Cl0p ransomware extortion gang have a zero day in Oracle E-Business Suite (component: BI Publisher Integration) - which they’ve been exploiting since last month to steal data.

https://www.bleepingcomputer.com/news/security/oracle-patches-ebs-zero-day-exploited-in-clop-data-theft-attacks/

Oracle patches EBS zero-day exploited in Clop data theft attacks

Oracle is warning about a critical E-Business Suite zero-day vulnerability tracked as CVE-2025-61882 that allows attackers to perform unauthenticated remote code execution, with the flaw actively exploited in Clop data theft attacks.

BleepingComputer
A few days ago Oracle, via the media, blamed their own customers for not installing a July security update.. then when the media coverage stopped, quietly released a new security update for the actual exploited vulnerability. 🥴
Here's the original Oracle explanation - before the post mysteriously disappeared (even from Internet Archive etc).

The craziest part of the Oracle story is they got the exploit chain via... LAPSUS$.

Before Oracle had an advisory, on Telegram LAPSUS$ posted a working zero day exploit - dated May 2025.

Yes, the teenagers at LAPSUS$ know more about Oracle's security vulnerabilities than Oracle.

-rw-r----- 1 root root 3713 Jun 15 18:19 exp.py
-rw-r--r-- 1 root root 2749 Oct 3 14:54 readme.md
-rw-r----- 1 root root 2651 May 16 10:07 server.py

Having large corporations pay hundreds of millions of US dollars in Bitcoin to teenagers to cover up their data breaches is fucking stupid by the way, as said teens then spend the bitcoin on exploits* - we're in a race to the bottom to arm teens with rocket launchers.

* one of the LAPSUS kids also allegedly ordered pizza to his nans house with bitcoin

APTs aren't nation states anymore, they're Advanced Persistent Teenagers as covering up breaches has lowered the bar.
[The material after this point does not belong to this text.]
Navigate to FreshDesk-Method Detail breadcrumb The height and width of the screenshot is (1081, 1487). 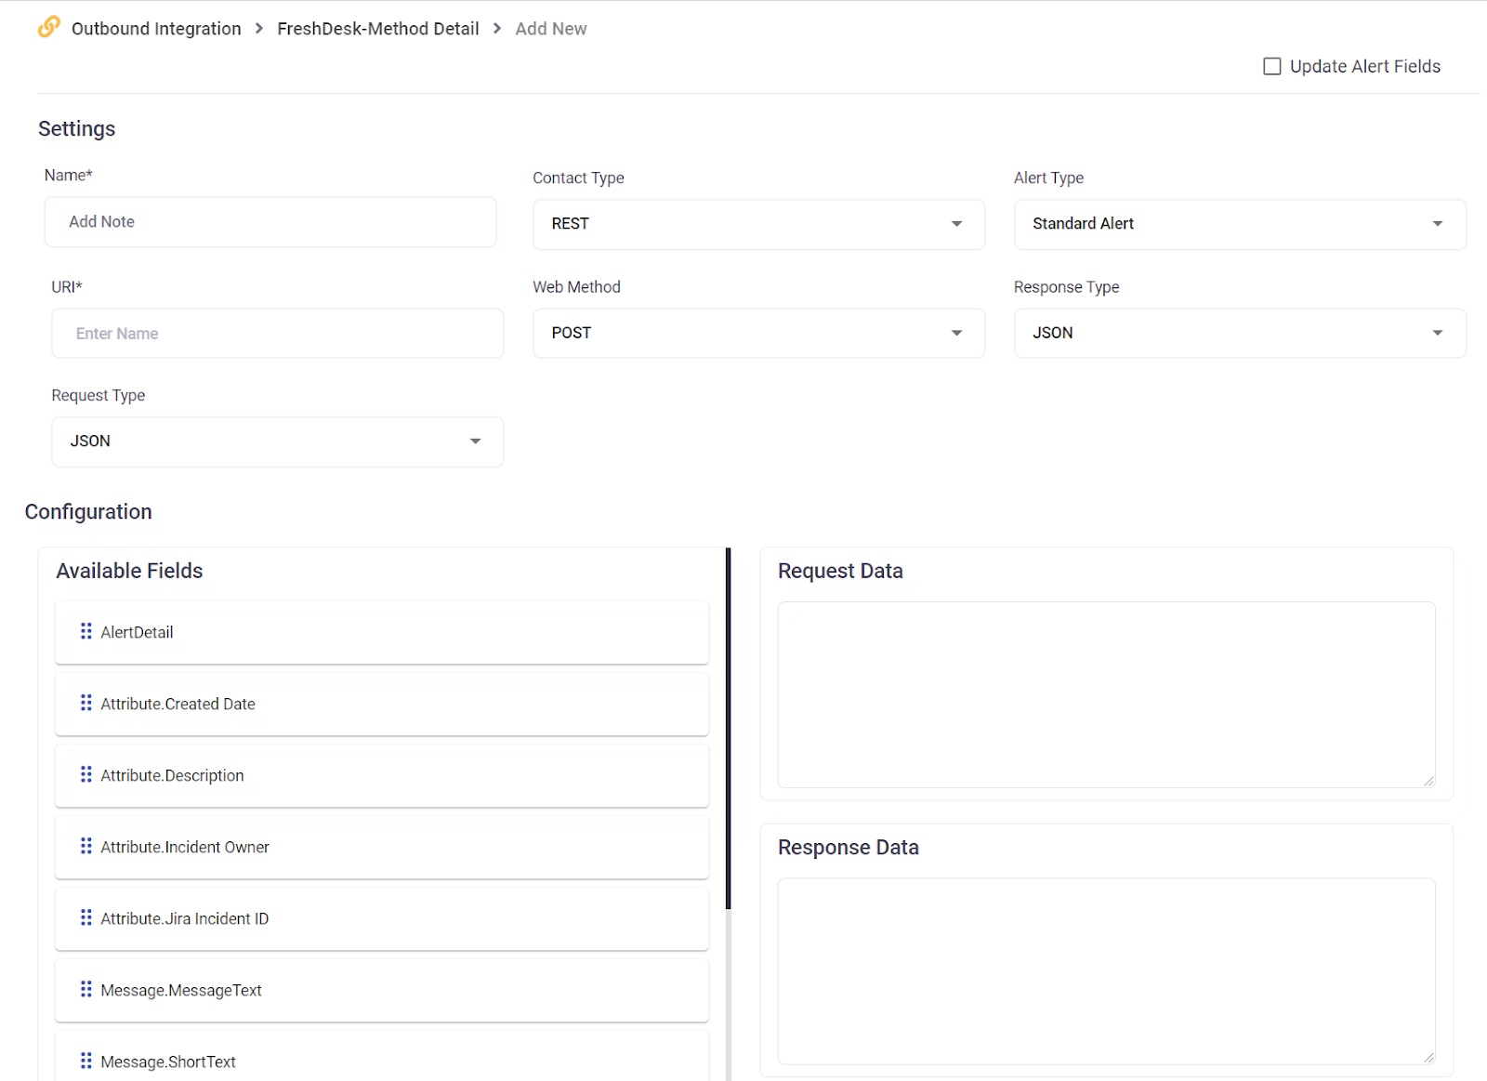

Global gov inaction.

@GossiTheDog I'm using a screenshot of your post in a story today. Thanks!

@briankrebs @GossiTheDog

omg path canonicalization is one of the first things we fixed in honey danber uucp … in 1983

@peterhoneyman @briankrebs @GossiTheDog It’s amazing how often that bug still shows up.
@SteveBellovin @peterhoneyman I wonder what would break if you just unlinked .. from the top dir of a subtree you didn't want people to get out of. And also disallowed filenames beginning with /. Poor person's chroot.
@jef @peterhoneyman The latter, I think, doesn't help—the whole point of ../ is that it lets you navigate up the tree without an explicit /.
The former—well, it would certainly break fsck and equivalent, and I suspect would have other bad side-effects—the restricted subtree has to be navigable by code that updates the legitimate content. Given that effectively all major platforms have good sandboxing today, I'm not sure that playing games with the file system is the best approach—but it doesn't hurt to think about it more!
@jef @peterhoneyman On further thought, making it appear that .. from the subtree root pointed to itself could be done by a nested file system or some such, as a way to implement part of the sandbox. That nested file system would not be in place for content updates, checking the file system, etc., so those objections wouldn't apply. This nested file system (or systems) could implement other aspects of protection—for example, chroot() is restricted to root because of the risks of, e.g., creating a bogus /etc/passwd, and you still have to worry about mknod and more.